What to work on:
1. In the passage on headaches, what does a cluster headache feel like?
2. Write a continuation of the passage on headaches, picking up after its final sentence.

** Opening Source extract block **

For some, headaches are a temporary irritation, but for others, headaches can be severely painful or even debilitating. There are three types of headache: tension, migraine, and cluster. A tension headache, as the name suggests, feels like a tight pressure around the head. A migraine headache is typically a throbbing or pounding feeling in one side of the head, which can make people sensitive to light and/or nauseous. A cluster headache is more like a stabbing pain behind the eye, which can lead to nasal congestion, tears, or redness.
There are many possible causes of headaches and understanding your triggers may help you to reduce their regularity.
A common cause of both tension and migraine headaches is a lack of sleep, although the connection between them is not clear to medical professionals. Headaches can often be cured with a nap or a good night’s sleep.
Some people find they get a headache when they are hungry, while others may find that eating particular foods can trigger a migraine. There are numerous trigger foods for migraines, but common ones include chocolate, dairy products, wheat, onions, and tomatoes. Highly processed foods which include dyes and nitrites are also common triggers. The body is two-thirds water, so dehydration can prevent the body from functioning at its best. If the brain does not have enough fluid, it can cause headaches.
Cluster headaches can be worse for some people during particular seasons such as fall or spring. For others, changes in the environment such as smoke, bright light, strong aromas, or cold or humid weather can cause cluster headaches.

** Closing Source extract block **
** Opening Supplied information block **

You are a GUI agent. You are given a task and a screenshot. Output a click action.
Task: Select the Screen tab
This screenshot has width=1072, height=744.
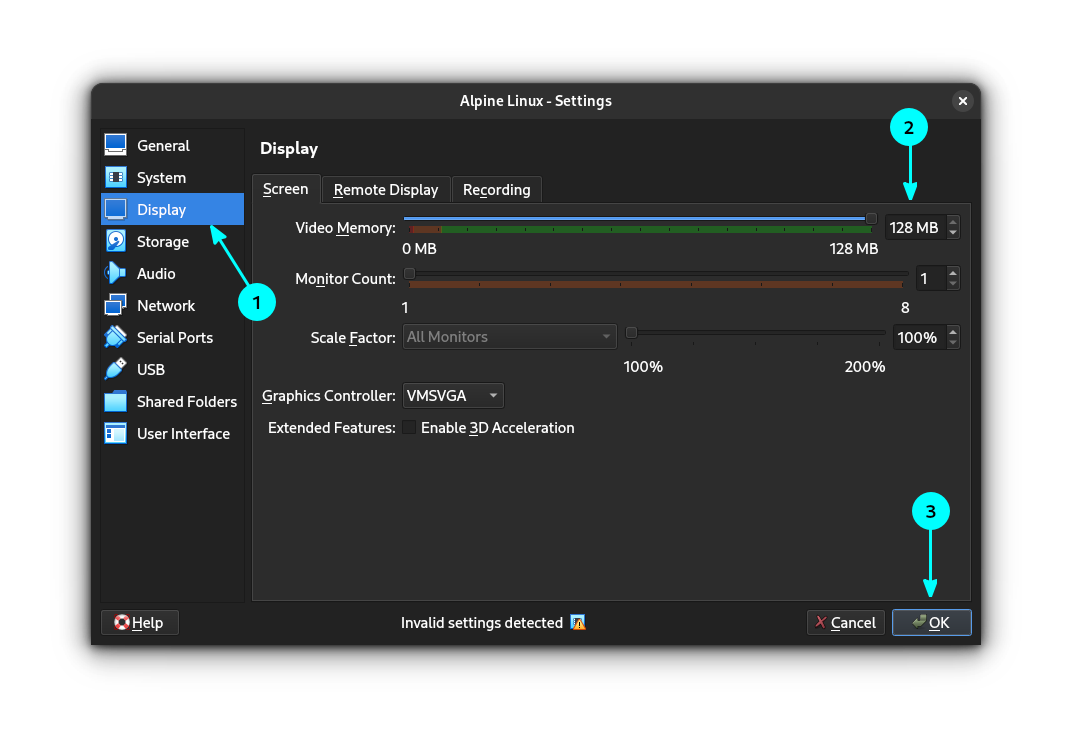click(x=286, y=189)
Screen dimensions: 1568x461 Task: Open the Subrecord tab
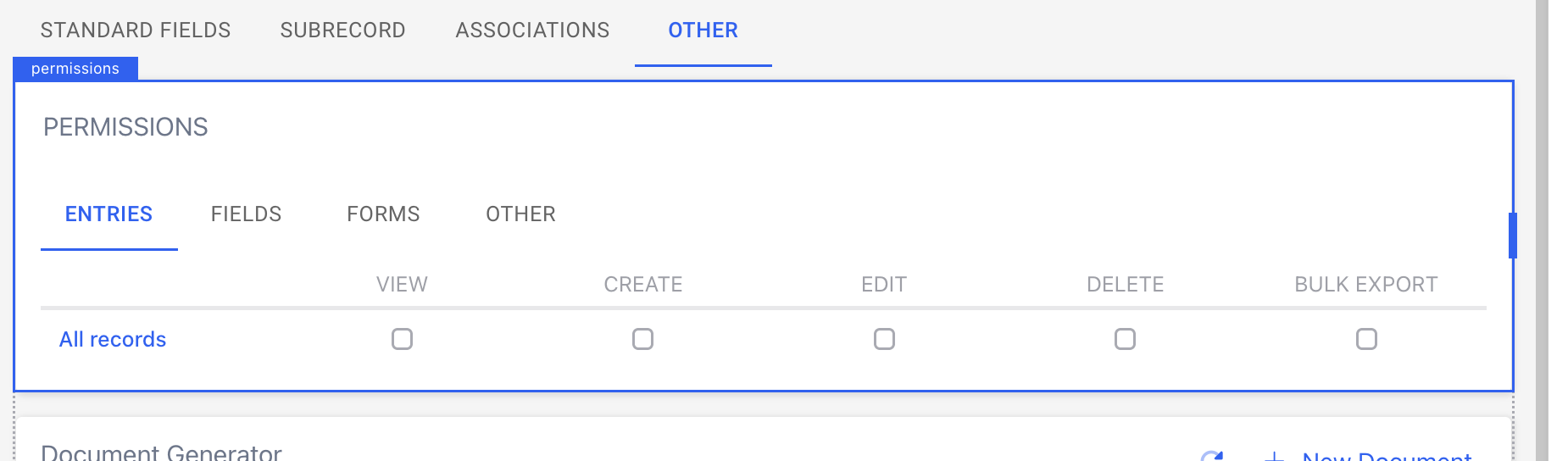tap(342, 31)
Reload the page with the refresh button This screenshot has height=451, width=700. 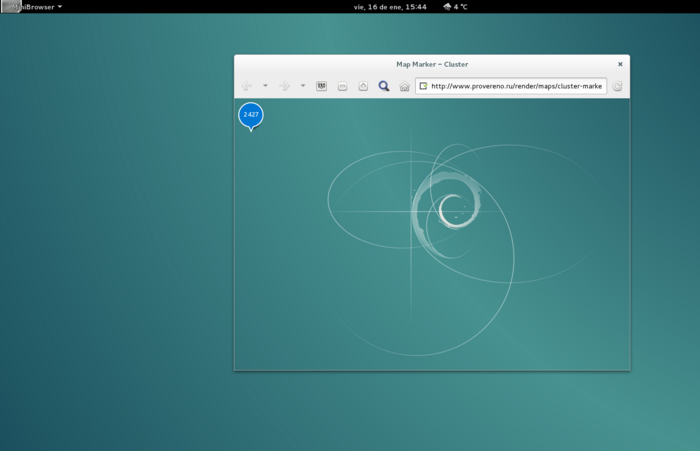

** Closing Supplied information block **

Results in order:
1. A stabbing pain behind the eye.

2.
Our eyesight can degenerate so gradually so that we do not notice the change. When we are struggling with our vision, we strain our eyes and squint to compensate, which can lead to tension headaches. If you have noticed that you are getting headaches more regularly and they become worse when you have had to read or watch television from a distance, you should book an eye test.
When we are stressed the muscles in our back, shoulders, and neck become tense. This tension can be perceived by the brain as being in the head. Stress can also trigger migraines in some people.
People who drink coffee, tea, or soft drinks that are high in caffeine can find that when they stop drinking it, they develop a headache. This is because caffeine constricts blood vessels, and when it is absent the vessels relax and bulge as the heart beats.
Drinking even a small amount of alcohol can lead to cluster headaches and migraines in some people. Wine is a common problem for migraine sufferers. In addition, overindulging in alcohol can cause dehydration the following day, commonly referred to as a “hangover.”
Women can experience headaches associated with hormonal changes; for example, fluctuating estrogen levels. This is why some women only develop migraines during perimenopause and why the menopause often brings an end to migraines for many women.